Grocery retailer Hannaford recently experienced a security breach resulting in the loss of around 4 million credit card numbers, resulting in an already suspected 2000 cases of fraud. Lots of people are up in arms about this and two lawsuits have already been filed. As someone who works in the security industry I was rather amused at the comments about how "troubling this is because Hannaford was PCI compliant".
PCI compliance was a standard created by a consortium of companies that requires merchants handling credit card data to adhere to certain security standards and guildelines. PCI details are here. While PCI is a right step forward it does not "make someone safe from breach". It has some pretty generic wording like "must have a firewall installed and maintained". What type type of firewall? What does maintained mean? What if there are no rules in the firewall to block data? What should I be logging? What if I’m using anti-virus software but it sucks? PCI doesn’t cover that sort of stuff. Nor does it cover patching and hardening of computer systems which appears to be the cause of this recent computer breach (malware was placed on PCs that stole the data).

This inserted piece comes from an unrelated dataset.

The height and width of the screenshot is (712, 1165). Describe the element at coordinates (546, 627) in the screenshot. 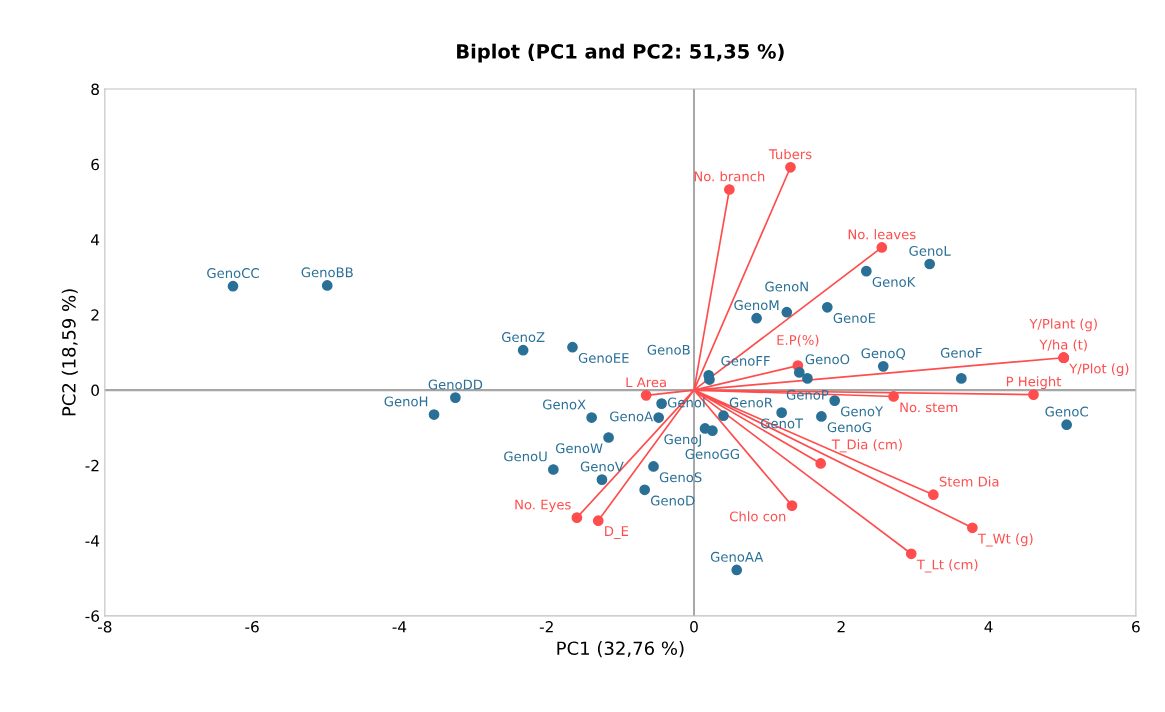

I see `x-tick-label: -2` at that location.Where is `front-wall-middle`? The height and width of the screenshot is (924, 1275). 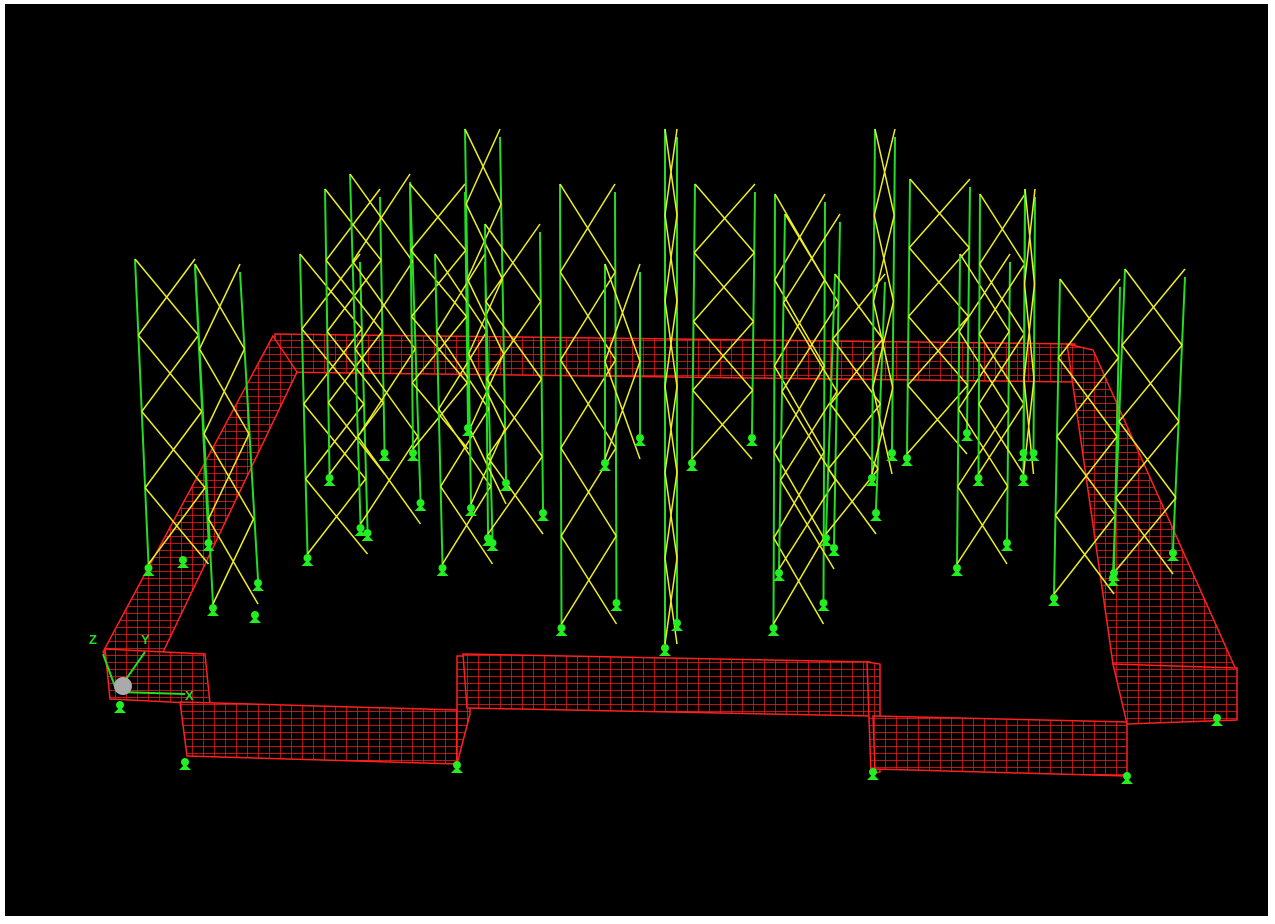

The best defense is to be diligent and limit your credit card usage. However, there will always be cases like this where there is not much you – the consumer – can do about. Not using charge cards is not really an option and any time you use them puts you at a risk. But then again, so does driving a car, swimming in the ocean, living in tornado, hurricane or earthquake prone areas. Sometimes we just accept certain risk and move on with our lives. I know for my part, whenever I am working at a company I take my security role seriously and think – what if I was a customer or client of this company and how would I want them to protect me data?